Kisah Masuknya Islam ke Merauke

Kisah Masuknya Islam ke Merauke

Kisah Masuknya Islam ke Merauke
potret Ibu dan Anak masyarakat Suku Kokoda, Papua Barat. Foto: Dokumentasi Pribadi Umi Nuchayati

Tidak ada sumber sejarah pasti mengenai detail masuknya Islam di wilayah Papua Barat. Untuk itu, ada banyak versi, atau sekurang-kurangnya ada 7 versi yang menjelaskan jalur penyebaran Islam di Papua Barat, yaitu jalur Aceh, Jawa, Bacan, Banda, Tidore/Ternate dan Papua sendiri.
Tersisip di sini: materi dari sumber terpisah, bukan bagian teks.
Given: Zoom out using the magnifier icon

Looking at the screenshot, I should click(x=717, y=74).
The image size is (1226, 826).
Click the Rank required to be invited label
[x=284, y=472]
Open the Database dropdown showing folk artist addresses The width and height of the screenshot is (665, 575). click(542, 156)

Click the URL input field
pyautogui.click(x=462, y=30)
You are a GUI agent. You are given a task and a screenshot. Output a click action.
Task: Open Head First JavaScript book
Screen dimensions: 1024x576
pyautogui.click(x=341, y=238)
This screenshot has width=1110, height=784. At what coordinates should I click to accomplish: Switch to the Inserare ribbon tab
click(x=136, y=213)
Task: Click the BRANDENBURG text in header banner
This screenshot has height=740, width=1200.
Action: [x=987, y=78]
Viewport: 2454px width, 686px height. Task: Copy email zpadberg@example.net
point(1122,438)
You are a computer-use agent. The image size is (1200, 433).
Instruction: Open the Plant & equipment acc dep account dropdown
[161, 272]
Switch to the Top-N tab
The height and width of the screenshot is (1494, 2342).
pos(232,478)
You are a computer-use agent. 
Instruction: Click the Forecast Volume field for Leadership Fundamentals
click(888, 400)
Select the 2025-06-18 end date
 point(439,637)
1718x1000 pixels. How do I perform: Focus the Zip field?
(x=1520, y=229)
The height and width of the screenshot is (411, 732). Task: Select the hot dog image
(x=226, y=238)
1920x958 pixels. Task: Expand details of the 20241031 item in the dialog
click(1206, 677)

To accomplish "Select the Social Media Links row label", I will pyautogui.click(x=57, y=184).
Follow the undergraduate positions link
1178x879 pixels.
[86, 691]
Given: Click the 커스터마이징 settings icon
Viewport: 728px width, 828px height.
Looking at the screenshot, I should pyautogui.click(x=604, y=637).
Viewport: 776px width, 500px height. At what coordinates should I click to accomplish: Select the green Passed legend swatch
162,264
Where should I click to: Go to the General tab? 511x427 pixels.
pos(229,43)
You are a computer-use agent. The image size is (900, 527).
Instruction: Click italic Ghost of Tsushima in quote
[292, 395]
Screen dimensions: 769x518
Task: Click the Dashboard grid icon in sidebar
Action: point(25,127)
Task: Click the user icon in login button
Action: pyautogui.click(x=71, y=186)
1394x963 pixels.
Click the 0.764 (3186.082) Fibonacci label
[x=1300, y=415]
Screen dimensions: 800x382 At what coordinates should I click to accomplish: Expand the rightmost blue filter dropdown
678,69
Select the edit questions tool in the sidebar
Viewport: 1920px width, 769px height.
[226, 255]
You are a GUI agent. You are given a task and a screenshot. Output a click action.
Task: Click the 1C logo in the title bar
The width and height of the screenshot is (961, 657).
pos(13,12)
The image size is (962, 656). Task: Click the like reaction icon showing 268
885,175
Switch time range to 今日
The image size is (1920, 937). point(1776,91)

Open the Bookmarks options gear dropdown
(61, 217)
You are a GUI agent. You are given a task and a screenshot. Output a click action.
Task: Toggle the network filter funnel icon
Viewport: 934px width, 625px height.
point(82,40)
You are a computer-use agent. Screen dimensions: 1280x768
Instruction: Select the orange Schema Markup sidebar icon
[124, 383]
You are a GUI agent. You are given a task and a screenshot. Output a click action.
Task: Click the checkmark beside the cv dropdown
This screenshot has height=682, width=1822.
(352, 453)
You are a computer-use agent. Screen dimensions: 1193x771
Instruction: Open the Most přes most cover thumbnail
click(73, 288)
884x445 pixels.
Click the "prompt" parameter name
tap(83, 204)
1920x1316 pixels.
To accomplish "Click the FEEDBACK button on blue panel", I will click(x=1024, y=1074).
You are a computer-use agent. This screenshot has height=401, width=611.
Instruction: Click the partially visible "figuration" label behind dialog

Dari semua jalur ini, masuknya Islam pertama kali melalui Kesultanan Bacan pada abad ke XV merupakan jalur yang paling logis dan tepat. Hal ini dapat dilihat secara geografis dan ekonomis, bahwa letak Kesultanan Bacan berada di Maluku Utara dan lebih dekat dengan pulau Papua (Kepulauan Raja Ampat), dibandingkan dengan tiga Kesultanan lainya di Maluku (Tidore, Ternate dan Jailolo).

Daerah-daerah yang penduduknya memeluk agama Islam ketika itu adalah Waigeo, Misool, Waigama dan Salawati. Baru kemudian pada abad ke XVI Islam mulai dianut oleh masyarakat Semenanjung Onim (Fakfak), Kaimana, Teluk Bintuni dan Baboo (Manokwari). Ini juga tidak lepas dari pengaruh Kesultanan Bacan yang saat itu dipimpin oleh Raja/Sultan Zainal Abidin.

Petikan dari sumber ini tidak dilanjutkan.